Para Valentín, con amor…

Creo que nunca voy a poder entender, ¿sabes? Porque, al menos, como tres veces al mes me dedico a pensar: “¿qué habría pasado si hubiese tomado otra decisión?”. Y quizá nadie podría darme la certeza que estarías aquí, revoloteando; yo cantándote tonadas infinitas sobre nuestro compañerismo y tú mirándome extrañado de mis tonteras. Pero, luego de reventar mis ensoñaciones, me percato que no estás aquí. Se me aprieta el pecho y siento que el dolor burbujeante se asoma como la espuma de las olas al romper en la orilla.

Colgamos el cuadro que pintaron con tus fotografías y, aunque me siento dichoso de tenerte en presencia, siento que me estás juzgando en cada pensamiento.

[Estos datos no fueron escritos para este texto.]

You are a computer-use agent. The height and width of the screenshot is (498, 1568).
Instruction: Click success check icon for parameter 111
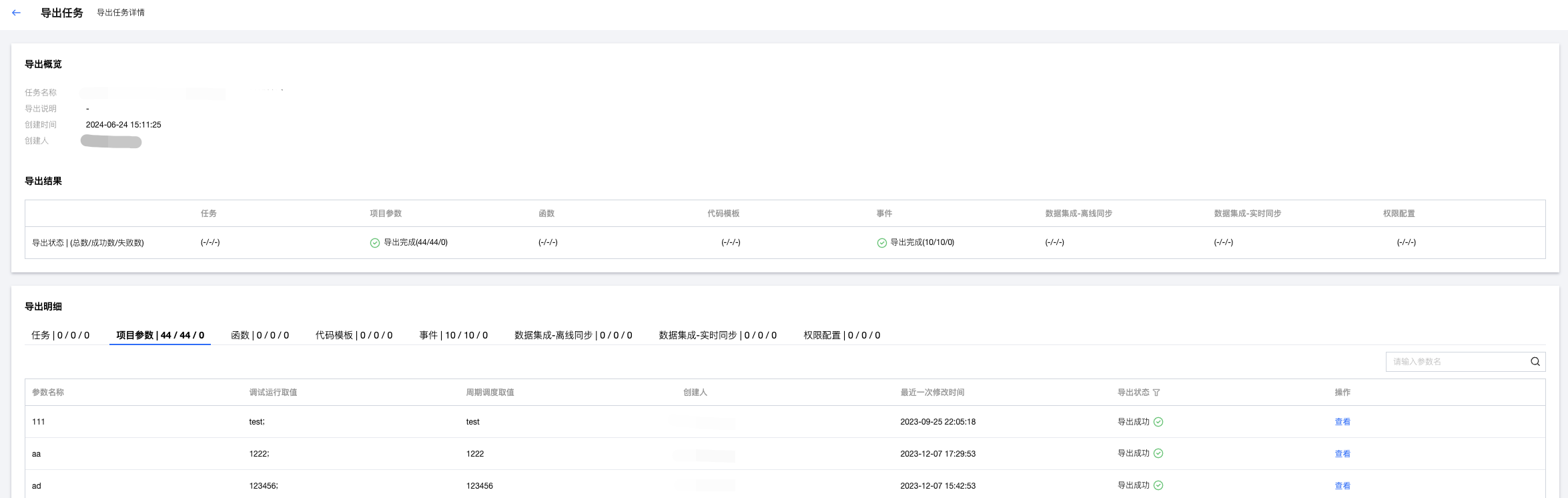[1158, 422]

Y no, créeme que aún no aprendo.

Nunca olvidaré el día en que abandonaste mi mundo. Tus ojitos fueron perdiendo poquito a poco su brillo y me quedé contemplando tu cabello rojizo como el fuego, el que se extinguió frente a mí. Y susurré al viento: “vamos, mi niño, descansa de una vez. Mi niño, más ñiño, más ñiño, ñiño…”, cuando tú y yo quedamos suspendidos en ese instante eterno.

Ahora que ya estás durmiendo, sumergido en un sueño del paraíso de los gatos, solo te pido que cada vez antes de dormir, nos demos un minuto, quizá solo unos segundos, para hilar nuestras vidas y volvernos a encontrar. Tú jugando a morder mis dedos y yo obligándote a abrazar mis ganas de vivir.